11 июня разочарованный Александр покинул Париж, поблагодарив хозяев и щедро вознаградив берейтора, спасшего ему жизнь. Несколько дней спустя его старший сын, великий князь Александр, пишет своему другу князю Мещерскому: «При воспоминании о нашем пребывании в Париже меня охватывает дрожь… Да, нам пришлось там нелегко. Ни единой минуты я не чувствовал себя спокойно. Никто не мог гарантировать, что это (покушение) не повторится… У меня было единственное желание: уехать из Парижа. Я послал бы все к дьяволу, лишь бы император мог целым и невредимым как можно скорее вернуться в Россию. Каким счастьем было покинуть этот вертеп!»
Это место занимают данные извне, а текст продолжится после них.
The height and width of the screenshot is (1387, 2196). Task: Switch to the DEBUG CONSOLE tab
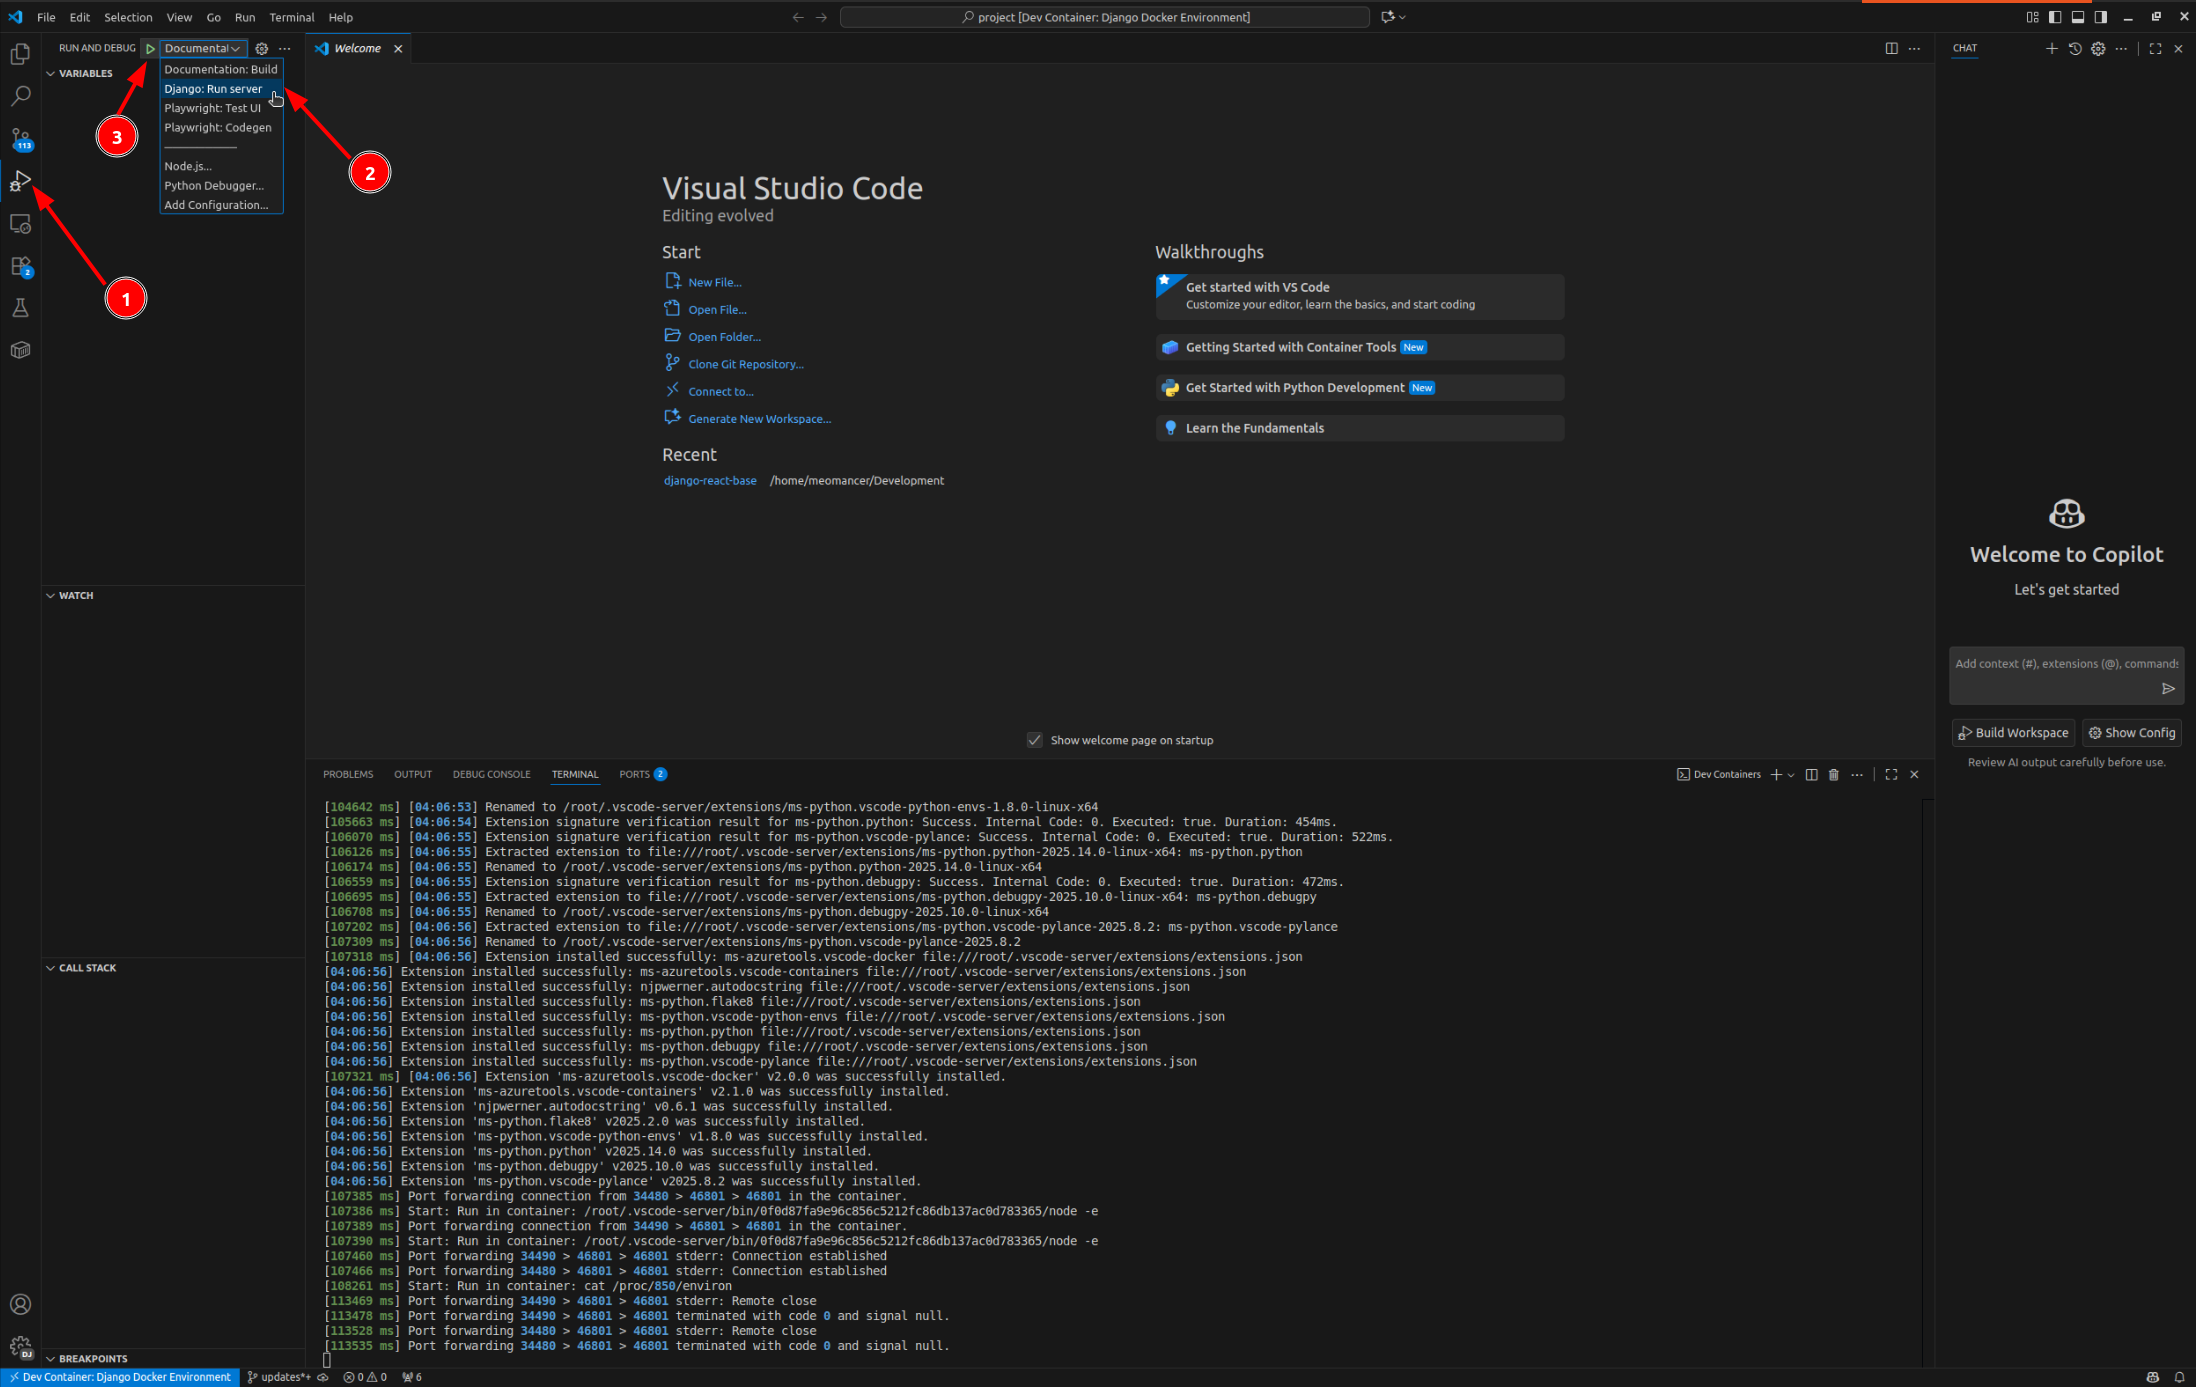(x=491, y=775)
Словно провоцируя еще большее негодование в российском обществе, адвокат Березовского Эммануэль Араго на процессе обрушила на царя потоки злобной критики. Присяжные, под впечатлением ее речи, нашли в деянии поляка смягчающие обстоятельства, и он, избежав смертной казни, был приговорен к пожизненному заключению. Александр был уязвлен дважды: во-первых, этот приговор свидетельствовал об извращенном общественном мнении французов, во-вторых, он лишил его возможности обратиться к Наполеону III с просьбой о помиловании осужденного на смерть в качестве жеста милосердия.
В Санкт-Петербург Александр вернулся с твердым убеждением, что России в своей внешней политике следует ориентироваться на союз с Пруссией. Его не беспокоило то, что Франция остается в одиночестве перед лицом германской угрозы. Единственная польза, которую он извлек из этой поездки в Париж, заключалась в упрочении его отношений с Екатериной Долгорукой. После столь долгой разлуки их любовь приобрела зрелый и, так сказать, официальный характер. В столице Екатерина, вместе с братом и невесткой, проживала в роскошном особняке на Английской набережной. У нее были собственные слуги и экипаж. В Зимнем дворце в ее распоряжении находился бывший кабинет Николая I для встреч с монархом. Во время пребывания Александра в Царском Селе, Петергофе и Ливадии она снимала виллу поблизости от императорской резиденции и жила там под вымышленным именем. Он назначил ее фрейлиной императрицы, дабы она имела доступ ко двору. Раздосадованная, но тщательно скрывавшая свою досаду царица принимала реверансы соперницы с холодной улыбкой. Она видела в этой связи всего лишь легкую интрижку, мимолетное увлечение со стороны своего супруга. Разве могла она представить себе, что Александр, обычно столь отстраненный в общении с ней, способен наедине с Катей на безумства, совершенно немыслимые в его возрасте? Молодая женщина избегала появляться на императорских приемах. Поглощенная своей любовью, она старалась быть незаметной и вела уединенный образ жизни, только изредка принимая приглашения на театральные представления и ужины. Каждый раз царю приходилось настаивать, чтобы она посетила бал. Катя прекрасно танцевала и в такие вечера доставляла ему истинное удовольствие, когда он наблюдал за тем, как она грациозно двигается под музыку по залу, пусть даже и в объятиях другого мужчины.
Однако постепенно политика в их беседах стала занимать все больше и больше места. Общаясь с ней, Александр больше не мог молчать об одолевавших его заботах. Спустя некоторое время он уже не принимал ни одного важного решения, не обсудив его со своей возлюбленной. Будь то дипломатические переговоры, разногласия в императорской семье, интриги при дворе или соперничество министров – он посвящал ее во все свои проблемы и просил ее совета. Он доверял ей, поскольку, далекая от интриг света, она не принадлежала к какой-либо коалиции. Раскрывая перед ней душу, он был уверен, что все сказанное им останется между ними. Таким образом, судьбы России решались в алькове, в перерывах между ласками. Между тем при дворе зазвучали злые языки. Некоторые обвиняли суверена в «старческой любви».